01:12 That's going to give us a nice little sort of setup there. Now, query function, it takes in a key and then it takes in a token and returns promise any. And let's take a look here. So this promise any, that's probably going to be returning our tQuery function data there.

01:31 Now, that's nice because it means that this use query then, we're calling our query function and that tQuery function data is going to be put into use query. So that's good already. Now, tQueryKey, where's that going to be inferred? Well, it's going to be put here. Now, query key, we can put that as tQueryKey.

01:49 Now, immediately, we have some issues here because query key, it's supposed to be typed in a certain way. And you can see our inference actually get ruined immediately. Unknown, unknown, unknown query key. That's terrifying. And really, we're expecting this sort of thing that we pass in here to be constrained to a certain level.

02:09 And we know that we want it to be probably an array of strings or an array of numbers. But we also know that use query has got a type that can help us out. We've got up here, where is it? Query key and query key is probably going to be the type that we need to use. So let's grab query key from here and let's say that extends query key.

02:30 OK, now things are looking a little bit tidier. Now we're getting our inference back. When we didn't constrain this, it looked like it was hitting some sort of strange overload that wasn't really working here. Or at least it wasn't making sense of the overload that we're trying to call. And so we got these strange errors. Query function does not exist on that type.

02:48 But now that we're passing query key in there, it seems to be feeling better. It's hitting the overload that it understands and it's starting to work. So now then, everything seems pretty fine here, except we've got query function, like this key any token string. And this key any is not quite right.

03:08 How do we know what this is supposed to take here? Like, I think what this is supposed to take, let's take a look here. This function, where are we even? Yeah, this context here is currently typed as any, but we're actually expecting something specific on here.

03:24 We're expecting that the exact type of this query key should be passed in here as a query key. And if we look at UseQuery itself, and let's actually dive into like, actually, no, not UseQuery result. We want to use UseQuery options.

03:41 And, oh, blimey, extends UseBaseQuery options, which extends a bunch of different things. Context options, QueryObserverOptions, TQueryFunctionData. Let's say QueryObserverOptions. This looks right. We want to find QueryFunction. And here we go. Now we have a QueryFunction, TQueryKey.

04:00 And we come to the correct point here, which is we have context, QueryFunctionContext, TQueryKey. And this QueryFunctionContext, it takes in a couple of different things. We've got a query key, we've got a signal, which might be passed or not, a page param and some meta here too.

04:19 So what we should do is we should actually pass in QueryKey, TQueryKey into there. This means then this key actually isn't correct. It should be CTX. And this CTX should be, what was it? QueryFunctionContext, and we can pass in TQueryKey. Beautiful.

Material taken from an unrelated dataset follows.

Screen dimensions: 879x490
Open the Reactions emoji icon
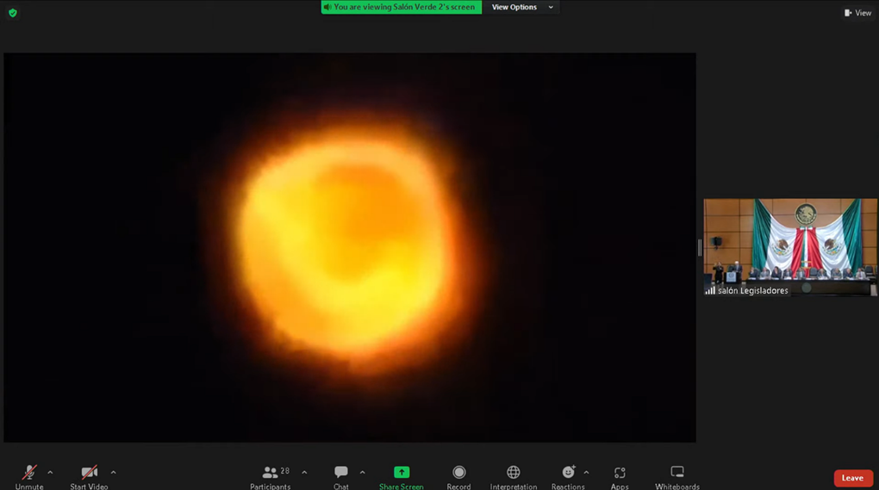(568, 473)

04:40 So now then everything starts working. We've got our context typed correctly, which is the thing that we're supposed to be kind of like passing to this. So CTX is typed correctly. All of our tests are now passing because CTX, we can look at context.queryKey and it's an array of strings.

04:55 So if I pass in like a number here, then this is actually going to be string or number here, which is really nice. So we're getting all the inference working. And the thing that we're getting back from this Query.data, we look at that Query.data is the thing that we expect.

05:11 So Query.data is, let's just look at the first member of it, and it's ID and name there. Beautiful. So this is a really nice way that you can create a wrapper around React Query. Notice that we didn't have to go in and take in all of the type arguments.

05:27 We just selected the ones that we needed, and we found the right types, like inside the library, for like we didn't need to define another version of context or anything like that. We just use the types that were already there, and it seems to work really nicely. Well done.